A day in the life of a data journalist can be seen as looking at spreadsheets and presenting information in a meaningful way, however, as the Data Journalism handbook notes via several contributors, Data Journalism is important for the following reasons:
- It helps filter the flow of data
- Providing a new approach and techniques to storytelling
- A different form of journalism, like there is words journalism or photojournalism
- Data journalism is the future of consuming content on the web
- Updating your skillset
- A remedy for processing information
- An answer to data-driven PR
- Providing independent interpretations to official information
- Dealing with data deluge
- Time-saving activity
- and more…
Idrees Khaloon, a recent Harvard graduate in Applied Mathematics is a Data Journalist at the Economist responsible for working with beat journalists, section editors, developers and designers to source and produce data visualisations, cartography and infographics supporting journalists’ stories and ensure the best representation of data in all formats (print, app and web) with the view of developing longer view editorial products and stories.
Given his interesting intersected role in the organization, On the 27th of January, Idrees ran a live Q&A session on Quora. Below is the outline of the session and a summary of the questions and answers.

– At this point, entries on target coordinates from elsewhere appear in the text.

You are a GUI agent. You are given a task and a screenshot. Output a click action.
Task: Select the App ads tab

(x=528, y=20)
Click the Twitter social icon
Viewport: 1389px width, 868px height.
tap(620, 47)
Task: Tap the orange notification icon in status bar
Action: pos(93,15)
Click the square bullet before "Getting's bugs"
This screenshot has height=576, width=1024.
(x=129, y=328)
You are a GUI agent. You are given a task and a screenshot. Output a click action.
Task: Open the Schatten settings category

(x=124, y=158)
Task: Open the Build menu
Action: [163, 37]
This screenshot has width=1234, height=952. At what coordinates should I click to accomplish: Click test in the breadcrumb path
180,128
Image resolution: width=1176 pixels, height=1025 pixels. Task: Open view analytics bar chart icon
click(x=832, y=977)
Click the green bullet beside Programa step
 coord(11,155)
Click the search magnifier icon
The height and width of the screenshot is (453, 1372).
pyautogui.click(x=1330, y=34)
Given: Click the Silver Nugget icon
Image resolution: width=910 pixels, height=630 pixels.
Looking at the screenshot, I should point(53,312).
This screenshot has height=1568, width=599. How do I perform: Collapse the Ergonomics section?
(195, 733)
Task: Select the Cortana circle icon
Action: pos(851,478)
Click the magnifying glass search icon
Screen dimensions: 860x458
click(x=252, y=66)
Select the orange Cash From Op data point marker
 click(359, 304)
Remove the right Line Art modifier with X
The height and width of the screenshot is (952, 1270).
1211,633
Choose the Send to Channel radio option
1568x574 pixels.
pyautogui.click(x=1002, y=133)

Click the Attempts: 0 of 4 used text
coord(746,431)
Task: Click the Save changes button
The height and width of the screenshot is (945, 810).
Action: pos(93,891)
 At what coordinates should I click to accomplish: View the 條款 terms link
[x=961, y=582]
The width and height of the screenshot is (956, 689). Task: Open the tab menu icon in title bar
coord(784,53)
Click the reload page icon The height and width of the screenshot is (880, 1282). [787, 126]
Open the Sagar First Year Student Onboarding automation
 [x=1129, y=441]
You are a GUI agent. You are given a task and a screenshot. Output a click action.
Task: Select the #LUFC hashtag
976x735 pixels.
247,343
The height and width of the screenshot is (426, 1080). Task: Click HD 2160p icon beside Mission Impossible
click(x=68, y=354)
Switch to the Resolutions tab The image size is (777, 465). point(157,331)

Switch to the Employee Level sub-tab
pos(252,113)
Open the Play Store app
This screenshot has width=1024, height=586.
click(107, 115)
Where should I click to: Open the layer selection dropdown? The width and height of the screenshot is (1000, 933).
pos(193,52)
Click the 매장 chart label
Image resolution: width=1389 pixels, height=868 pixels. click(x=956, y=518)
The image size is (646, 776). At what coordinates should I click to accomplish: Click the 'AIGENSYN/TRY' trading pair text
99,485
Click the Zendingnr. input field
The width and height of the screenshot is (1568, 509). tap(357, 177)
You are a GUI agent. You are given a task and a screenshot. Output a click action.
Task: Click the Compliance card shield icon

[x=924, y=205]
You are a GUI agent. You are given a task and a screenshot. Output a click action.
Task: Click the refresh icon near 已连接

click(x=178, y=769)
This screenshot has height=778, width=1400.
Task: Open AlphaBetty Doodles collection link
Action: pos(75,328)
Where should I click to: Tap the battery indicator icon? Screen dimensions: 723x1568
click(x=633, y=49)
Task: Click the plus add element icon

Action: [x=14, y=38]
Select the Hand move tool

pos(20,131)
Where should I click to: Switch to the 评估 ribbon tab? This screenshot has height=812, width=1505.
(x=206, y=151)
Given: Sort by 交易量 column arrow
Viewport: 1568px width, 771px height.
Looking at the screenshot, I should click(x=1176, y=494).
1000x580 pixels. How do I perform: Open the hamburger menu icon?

- Data journalism – a typical day in the office
- How The Economist crunches data to cover stories
- Polling and polling errors
- Some of the stories I’ve worked have included:
- Modeling the results of Brexit
- Working out whether newspaper readership could predict support for Donald Trump
- Data Journalism Career Advice
Data journalism – a typical day in the office
Firstly here is the life cycle of a data story:
- Idea generation
- Identifying existing data sources
- Cleaning and wrangling the data into shape
- Exploring the data, often a bit aimlessly
- Testing your hypotheses for interesting conclusions or building a statistical model (usually just explanatory; predictive models are much harder)
- Writing up your findings, which is always supplemented with conventional reporting
- Last of all, responding to editors and fact-checkers before publishing
In a typical day, a data journalist won’t do all of these things—but he or she will be doing a few of them.
The most challenging assignment I’ve probably taken on is probably building our. After one of my colleagues developed the framework for the model, which takes into account such things as hot streaks and weather effects—in an Excel sheet no less—I had to translate the prototype into Python. Then we had to figure out how to simulate tournaments under this model, which was not trivial. After a week or two of battling, we had the program working well enough to simulate past tournaments 10,000 times. Despite my best efforts, Python, which is an interpreted language, wasn’t getting nearly the speed we needed. So we turned to a colleague with a physics PhD, who managed to translate my Python into C++—improving our speed by an order of magnitude or more. Very fun.
A lot of work goes into our charts before the visualisation magic happens (the data gathering and processing in R and Python that I’ve mentioned). Once the cleaned data is ready, we have two bespoke charting tools that we use to create charts: an Excel script and an Adobe Illustrator script that converts the data into an actual chart.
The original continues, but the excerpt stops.